Friday, October 2, 2015

Central truth

What is Christianity?  I mean at the very center of our faith what is there?  Maybe I am talking about what C.S. Lewis called, “Mere Christianity” and Chesterton referred to simply as “Orthodoxy”.  If we were to compare the faith of Adam, Abraham, Peter, Augustine, Calvin, Sproul, Miquel in Belize, Don Michael in Scotland and Thokosani in Malawi, what would they have in common?  The expression of their faiths is vastly different but surely the central characteristics would be the same.

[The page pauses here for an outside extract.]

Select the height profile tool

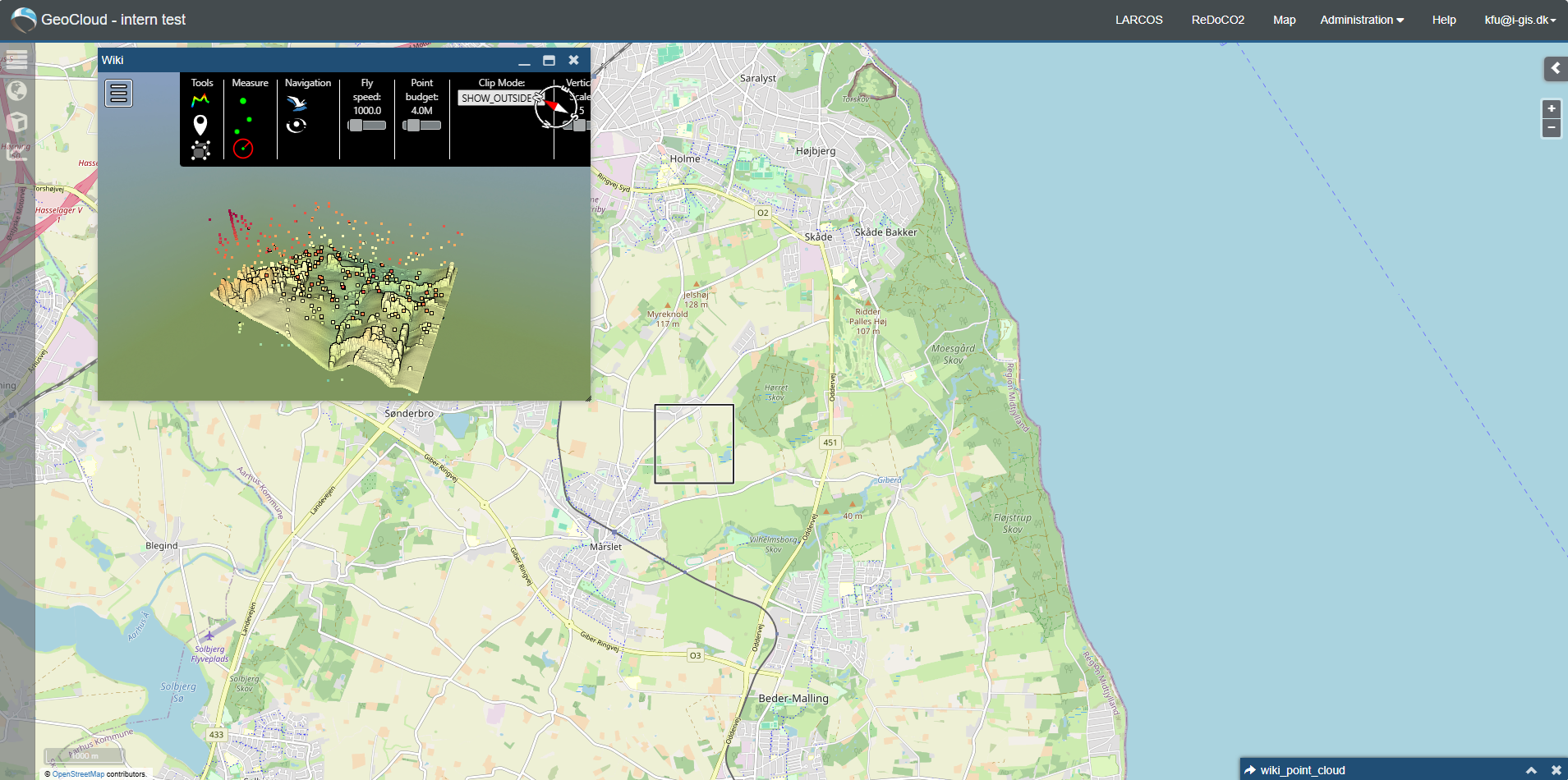[x=200, y=100]
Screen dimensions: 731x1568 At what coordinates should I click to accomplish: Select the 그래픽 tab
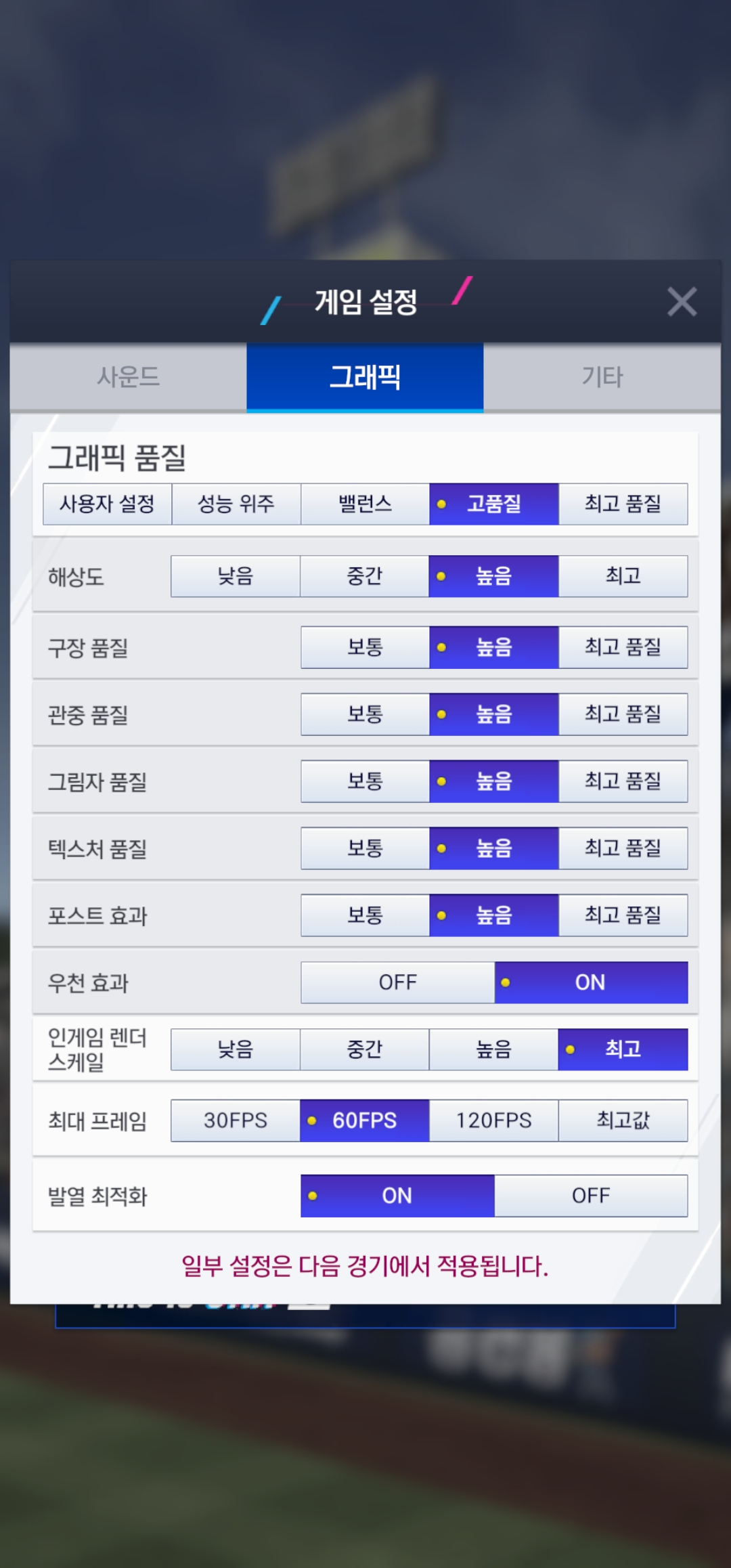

I am firmly convinced of Covenant Theology.  Covenant Theology believes that the unifying idea of all of Scripture is the covenant of God.  The covenant is, simply put, the terms of man’s relationship with God.  We can use lots of words to describe it, but the central concept of a covenant is a relationship.  I think that relationship with the one true God is the heart of Christianity.  Dick Keyes describes the central claim of Christianity in his book, Chameleon Christianity, “…we believe that individuals and the whole community have actually met the transcendant God—the Creator of heaven and earth—who in turn is deeply concerned for us and even loves us.” God initiated a relationship with His image in creation.  That relationship was broken by sin but restored through Jesus.  For this reason Jesus describes the greatest commandments as loving God and loving our neighbor.  That is to say, maintaining right relationships.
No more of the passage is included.